## Work required
Your task is to show every line in the listing below that includes "Given".

## Working data
————

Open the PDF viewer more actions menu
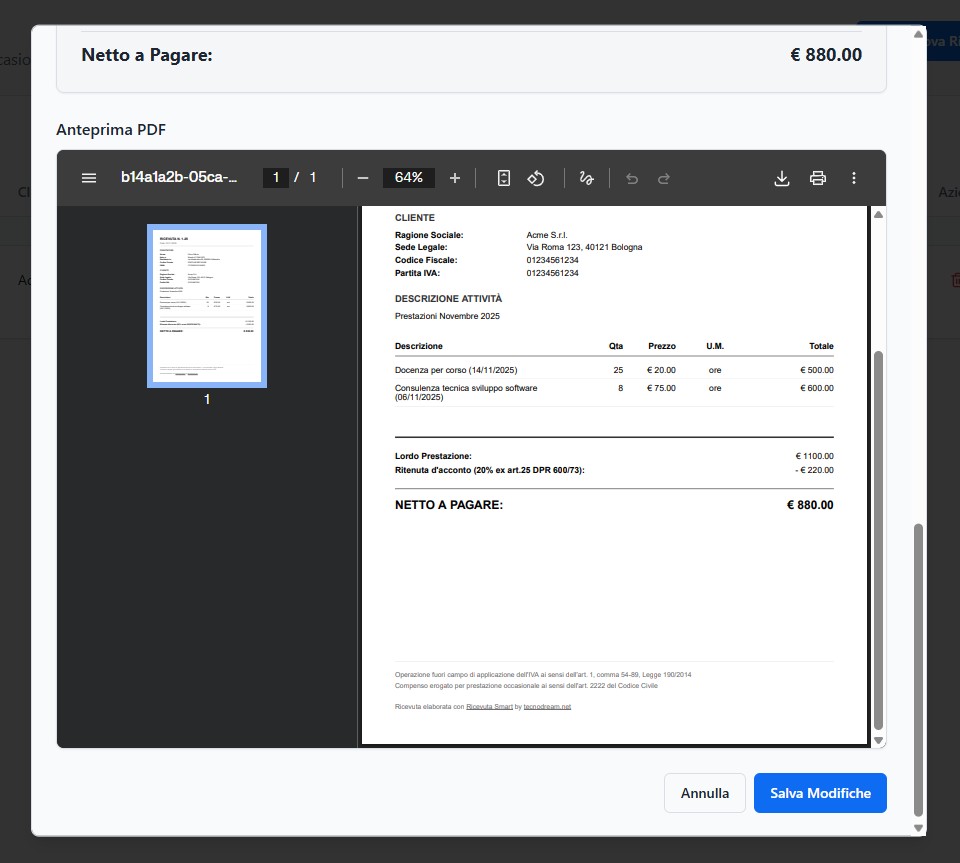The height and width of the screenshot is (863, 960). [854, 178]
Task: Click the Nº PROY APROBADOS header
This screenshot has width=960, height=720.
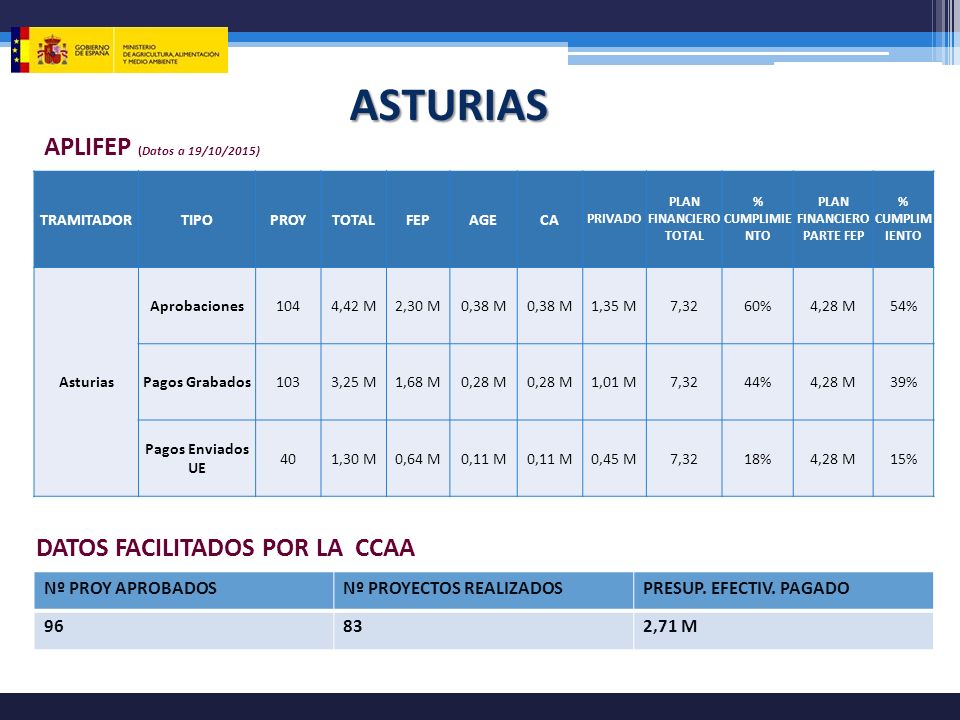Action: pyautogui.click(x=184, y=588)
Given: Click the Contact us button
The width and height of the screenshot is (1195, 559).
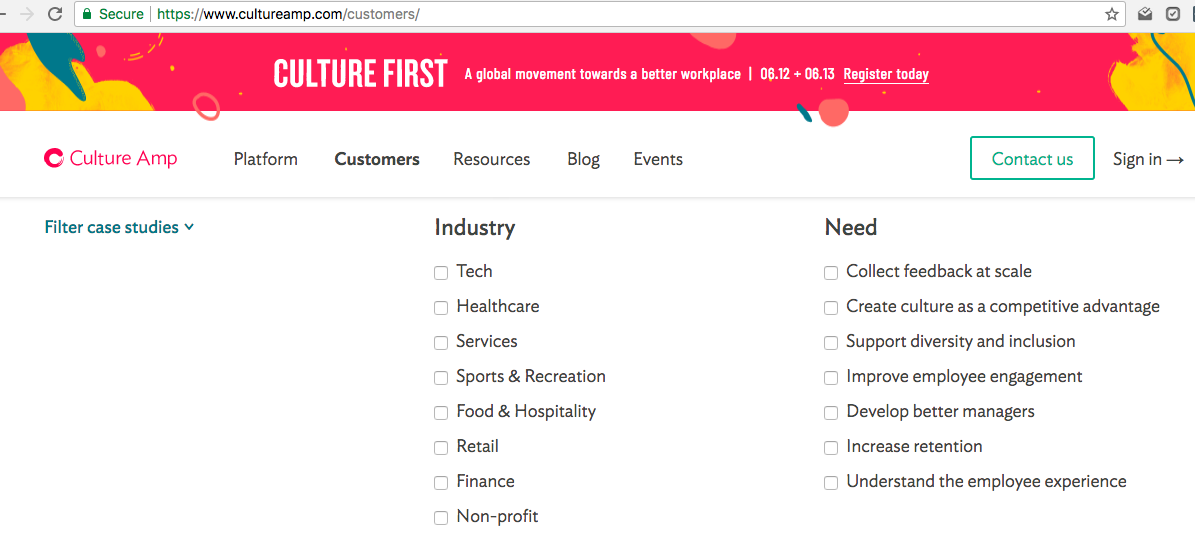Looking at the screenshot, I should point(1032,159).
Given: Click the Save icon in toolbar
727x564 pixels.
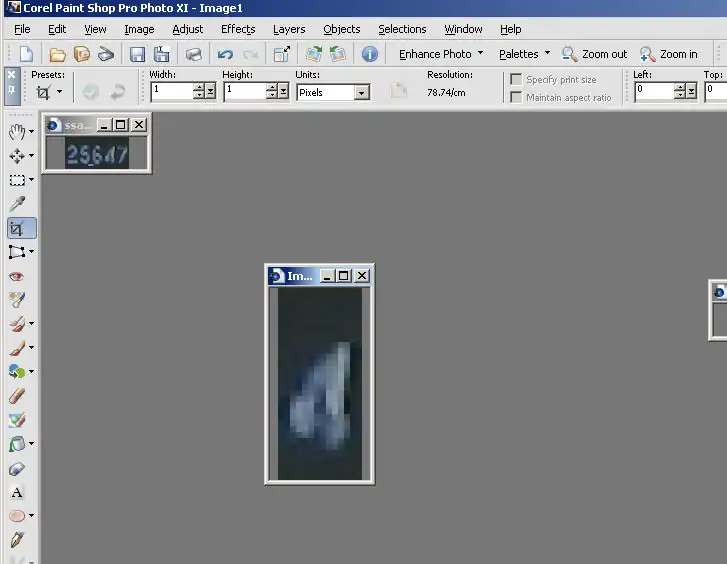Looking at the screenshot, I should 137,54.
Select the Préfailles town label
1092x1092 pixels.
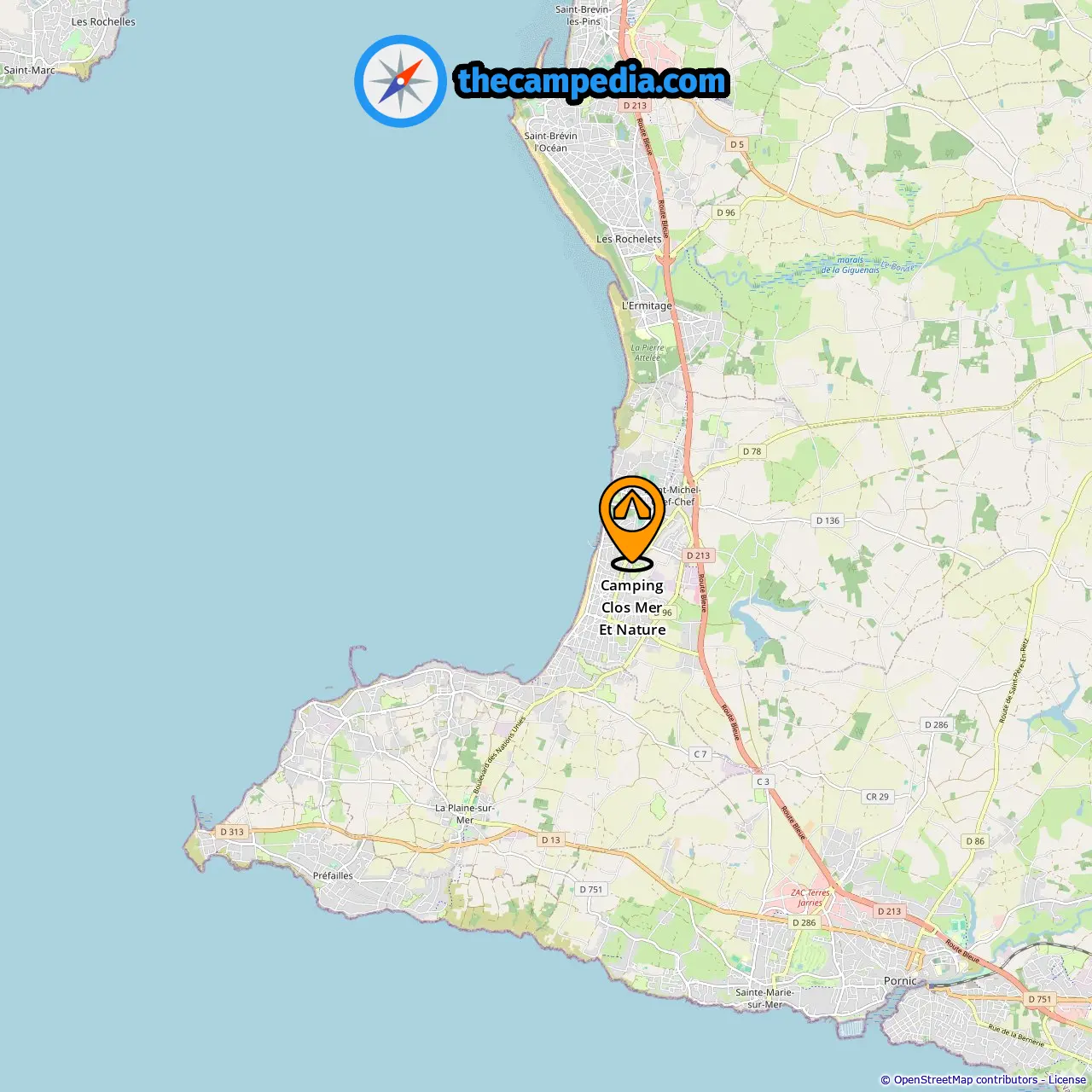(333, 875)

————

## Answer section
Given: Click the Contact us button
Given: Click the Save icon in toolbar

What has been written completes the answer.